In this chapter, we mainly describe the fabrication, properties, and potential applications of nanoporous metals (NPMs) with random porous structure. Nanoporous metals represent an interesting type of nanostructured material with nanosized porosity and ultrahigh specific surface area, and thus possess unique mechanical, physical, and chemical properties associated with their nanoporous structure. Based upon the porosity distribution, nanoporous metals can be classified into two categories: one has a random porous structure, and the other has a regular pore distribution. Nanoporous metals with random porous structure can be synthesized by the dealloying strategy, whereas template methods are normally used to fabricate nanoporous metals with more regular pore distribution. Nanoporous metals date back to the days of Raney (1920s) when high specific surface metal catalysts were prepared by dealloying Al-based alloys in alkaline solutions.
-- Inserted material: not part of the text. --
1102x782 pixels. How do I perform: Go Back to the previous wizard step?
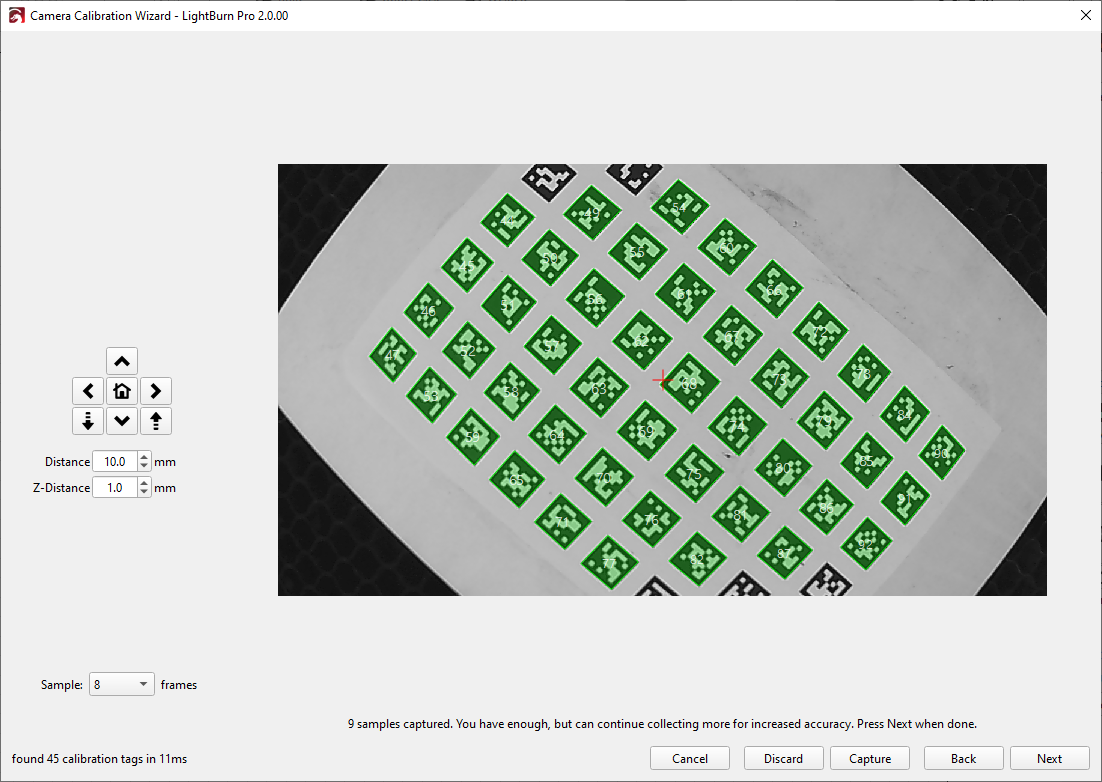coord(963,759)
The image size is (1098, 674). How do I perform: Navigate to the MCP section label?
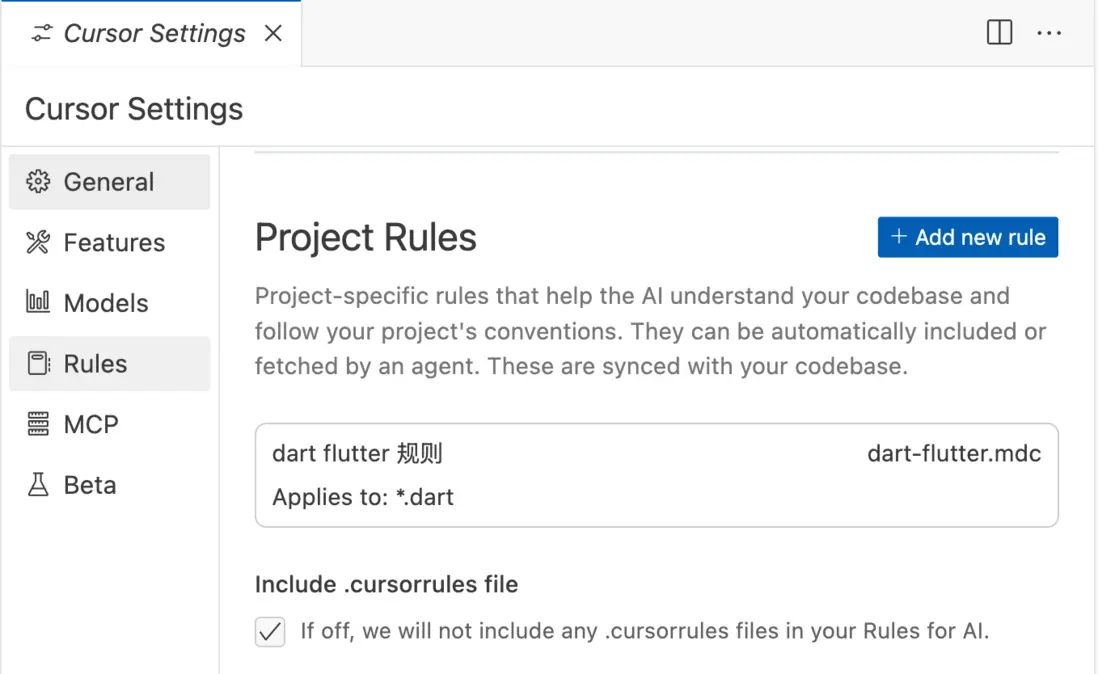point(91,424)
In the new century, monolithic nanoporous metals received renewed attention due to the observation of a series of very intriguing structural properties. Nanoporous metals made by dealloying exhibit a three-dimensional bicontinuous interpenetrating ligament (metal)–channel (void) structure with a length scale of several nanometers to hundreds of nanometers, and the characteristic size can be modulated to as large as several microns by treatments such as thermal annealing. In contrast, the template technique can precisely control the pore size and microstructure of nanoporous metals, but dynamic modulation of the dominant length scale is virtually impossible. In addition, nanoporous metals are different from metallic foams, which have a length scale of several microns to more than 1 cm, and are normally used as damping and acoustic materials. Here, we mainly focus on dealloyed nanoporous metals. Firstly, the dealloying method and formation mechanism of nanoporous metals are reviewed based upon previous experimental observations and computer simulation. Secondly, we summarize recent knowledge on microstructures of nanoporous metals and their unique properties (catalytic, electrocatalytic, mechanical, sensing, optical, etc.). Finally, potential applications of nanoporous metals are discussed in the fields of fuel cells, catalysis, sensors, actuators, etc.